S African president says no corruption found in arms deal

South African President Jacob Zuma says no evidence of corruption found in investigation of '1995 arms deal'

Photo by: Reuters
Photo by: Reuters

President Jacob Zuma speaks during the official launch of the eChannel Pilot Project of the Department of Home Affairs in Midrand, Johannesburg, April 7, 2016.

South African President Jacob Zuma said that no evidence of corruption or fraud was found in the investigation of a major arms deal arranged by the government in 1995.

The arms deal of 30 billion rand ($2.1 billion) was made in 1991. The South African Air Force (SAAF) replaced the Cheetah trainers with European military equipment that was made in 1991, when Zuma was serving as deputy president.

"No evidence was found as well through the Commission's own independent inquiries," President Zuma said on television, on Thursday.

Schabir Shaik, Zuma’s former financial adviser, was found guilty and jailed in 2005 of trying to solicit bribes worth 500,000 rand a year for Zuma from a French arms company.

Zuma said the money paid was for consultancy services “and nothing else”.

It was alleged that Zuma had offered to protect the French firm from an investigation into an arms deal South Africa arranged in the late 1990s.

Later in 2005, then-President Thabo Mbeki discharged Zuma as his deputy after he was implicated in the arms deal.

Zuma later ousted Mbeki to win leadership of the ANC, became president in 2009, and appointed a commission to investigate the arms deal in 2011.

In 2009 prosecutors dropped an investigation into more than 700 charges of fraud, corruption and racketeering against Zuma in relation to the same arms deal.
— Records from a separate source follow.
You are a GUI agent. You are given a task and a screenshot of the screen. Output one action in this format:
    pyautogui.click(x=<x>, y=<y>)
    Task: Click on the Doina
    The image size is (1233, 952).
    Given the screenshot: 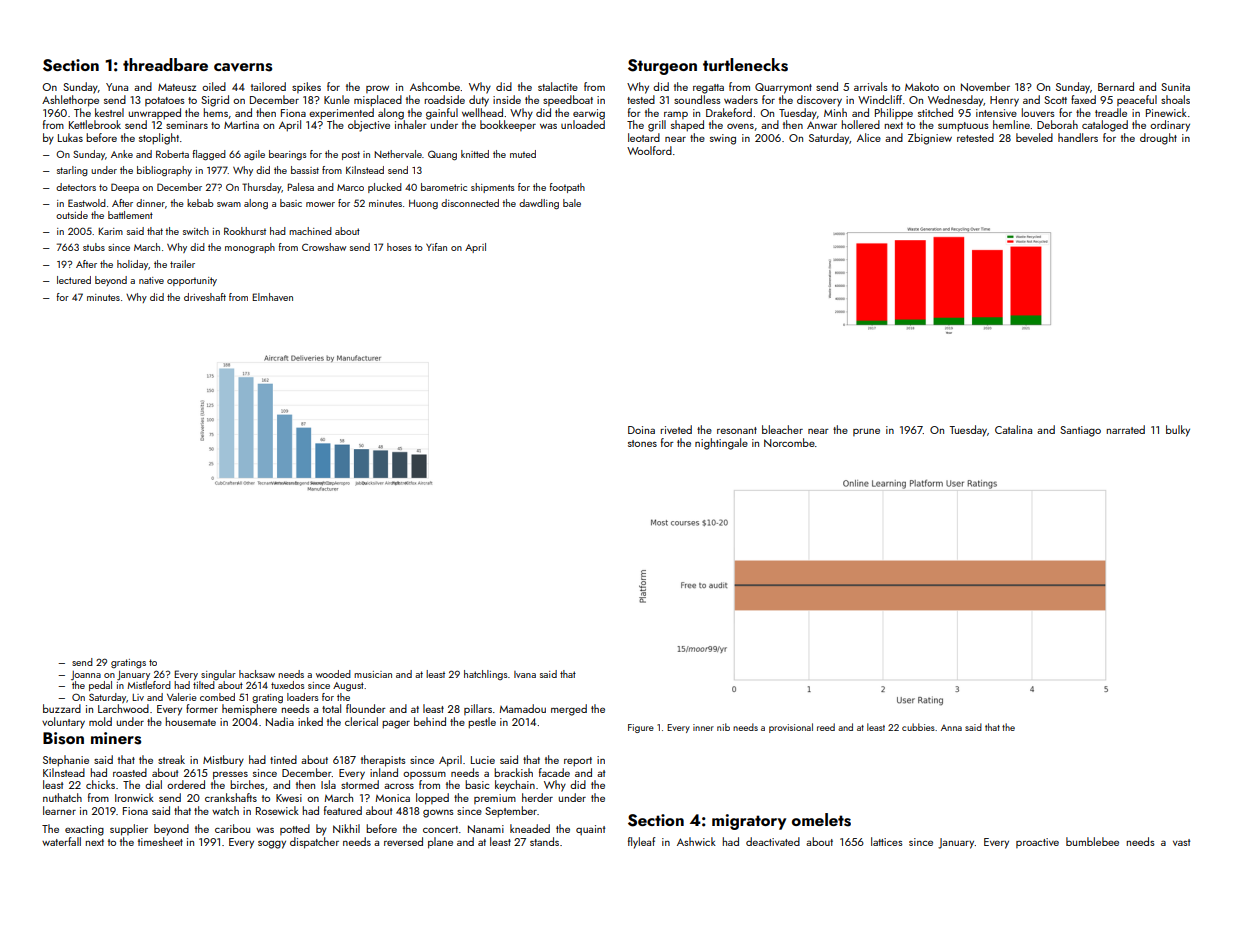 What is the action you would take?
    pyautogui.click(x=641, y=430)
Despite the investigations, Zuma gained victory in presidential elections a month later.

The 30 billion rand deal to buy European military equipment in the late 1990s has led to a few convictions of officials who took bribes to help land contracts but critics said probes did not go far enough, letting several others off the hook.

In 2011, he appointed a commission to investigate the arms deal.

On Thursday, Zuma said the investigation, which took four years, had found no evidence of widespread bribery, corruption and fraud in the selection of the preferred bidder to supply the arms, or of payment of bribes to officials awarding of the deal.

Zuma said the three-volume report on the investigation will be made public.